The book runs through many battles, all along the front, by the various forces. All accounts are of people who lived through the war (for obvious reasons). From Patton strolling through the battlefield, collecting retreating units and sending them forward again; to the British artillery officer Patrick Campbell, who dealt with a series of characters and ineffectual commanding officers; to the German Franz Seldte, in charge of creating motion pictures out of battlefield scenes. Through talks of both advances and retreats, where 90% casualties were easily expected, and communication so limited that individuals had little to no idea what they were supposed to be doing. Up to the Field Marshals: Douglas Haig, Ferdinand Foch, and Paul Hindenburg. And it ends with the politicians: Prime Minister Lloyd George, representative Colonel House, Premier Clemenceau, and Chancellor Prince Max.

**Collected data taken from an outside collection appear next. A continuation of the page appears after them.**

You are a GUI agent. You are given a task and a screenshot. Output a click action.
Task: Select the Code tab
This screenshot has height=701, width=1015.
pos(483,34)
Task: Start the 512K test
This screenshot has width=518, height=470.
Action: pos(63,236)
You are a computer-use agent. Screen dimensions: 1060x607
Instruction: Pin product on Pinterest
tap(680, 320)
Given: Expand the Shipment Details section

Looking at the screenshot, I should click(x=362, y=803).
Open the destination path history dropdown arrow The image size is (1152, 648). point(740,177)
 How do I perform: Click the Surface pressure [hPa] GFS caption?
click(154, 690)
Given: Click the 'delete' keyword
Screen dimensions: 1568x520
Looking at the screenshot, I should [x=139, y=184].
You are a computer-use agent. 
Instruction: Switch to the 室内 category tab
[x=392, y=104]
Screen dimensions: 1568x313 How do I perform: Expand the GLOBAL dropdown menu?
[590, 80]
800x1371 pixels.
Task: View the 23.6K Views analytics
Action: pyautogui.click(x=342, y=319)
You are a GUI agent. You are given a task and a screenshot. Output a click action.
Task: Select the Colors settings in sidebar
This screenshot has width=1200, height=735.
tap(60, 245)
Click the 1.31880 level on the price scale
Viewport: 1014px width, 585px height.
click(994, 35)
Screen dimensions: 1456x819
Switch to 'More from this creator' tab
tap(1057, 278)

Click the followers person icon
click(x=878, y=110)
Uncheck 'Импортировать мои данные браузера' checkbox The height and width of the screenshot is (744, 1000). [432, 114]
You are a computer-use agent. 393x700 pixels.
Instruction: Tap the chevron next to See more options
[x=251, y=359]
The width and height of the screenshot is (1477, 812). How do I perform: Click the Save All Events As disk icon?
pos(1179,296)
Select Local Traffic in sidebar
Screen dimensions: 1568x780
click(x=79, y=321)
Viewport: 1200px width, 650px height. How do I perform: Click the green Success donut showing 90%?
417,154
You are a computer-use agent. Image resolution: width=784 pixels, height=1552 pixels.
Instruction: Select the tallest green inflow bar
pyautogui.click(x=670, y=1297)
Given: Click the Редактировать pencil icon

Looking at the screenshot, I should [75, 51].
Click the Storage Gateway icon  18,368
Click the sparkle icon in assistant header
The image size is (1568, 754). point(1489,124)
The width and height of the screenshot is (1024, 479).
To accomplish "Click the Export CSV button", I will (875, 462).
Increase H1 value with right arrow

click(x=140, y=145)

The book covers from high to low all throughout the year in a very well researched and orderly manner. Everything is presented, as a historical book should, in a manner that does not judge, but only tells. The reader is left to make their own judgments about each of the various people presented. The author seems to put more into judging people who later wrote biographies and deleted some of the more rousing passages from various texts, though that is left to the footnotes.

The things that are presented in extravagant detail and the things that are almost glossed over are sometimes puzzling, as is the reasoning of which get better treatment, but that is very little of the book. Overall, it is quite excellently written, and a great in-depth look at the final year of the Great War. The things everyone knows, and the things only the few would know are all presented fascinatingly.

It is a bit of a disappointment to me that the negotiations preceding the Treaty of Versailles and the treaty signing itself were kept out of the book, but it was already at 450 pages when it does end, just after the armistice celebrations. It took me more than a month (with a vacation where I didn’t read much) to finish the book, and the pages are dense enough that going is slow. This, of course, does not diminish the quality of the work.

If one is at all interested in the last year of the first Great War, and has the time to devote to this book, it is great for both the casual and historic reader, with its only detriment being its length, and some might consider that a bonus.